Actual action-perception loops:

Student Pair 1: Initially, students moved the right point on the nomogram, observing its impact on the vertical movement of the green point in the Cartesian coordinate system. They then moved the left point and recognized its influence on the point’s horizontal movement. After figuring out the effect of each hand’s movement on the point’s position in the Cartesian coordinate system, they started to move the two hands simultaneously on the nomogram to ensure the point moved along the corresponding function graph

Student Pair 2: These students adopted a reverse strategy. They were observed initially moving both hands together to see the point’s movement in the Cartesian coordinate system.
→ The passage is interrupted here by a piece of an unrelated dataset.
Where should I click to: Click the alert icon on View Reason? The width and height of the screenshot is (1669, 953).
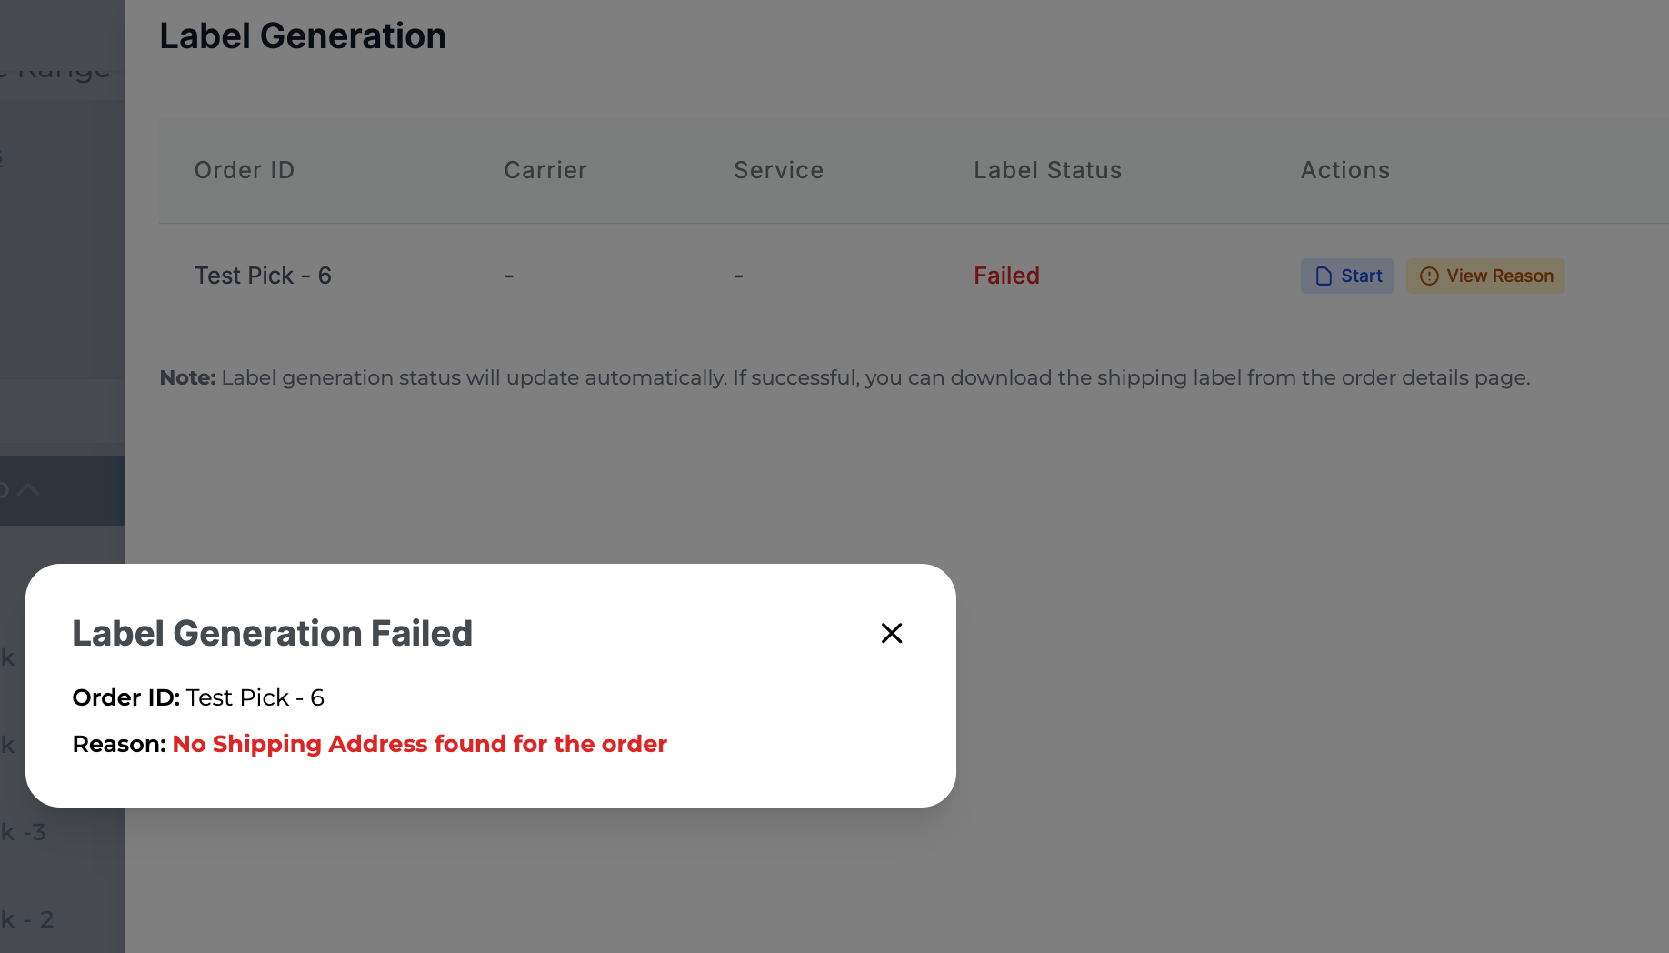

They then experimented with moving one point at a time to understand the influence of the left number line on the point’s horizontal movement and the right number line on the vertical movement

Actual practices/techniques for using artifacts:

Student Pair 1: The students demonstrated the same understanding as hypothesized, using their left hand to control the point’s horizontal movement (left/right) and their right hand to control the vertical movement (up/down)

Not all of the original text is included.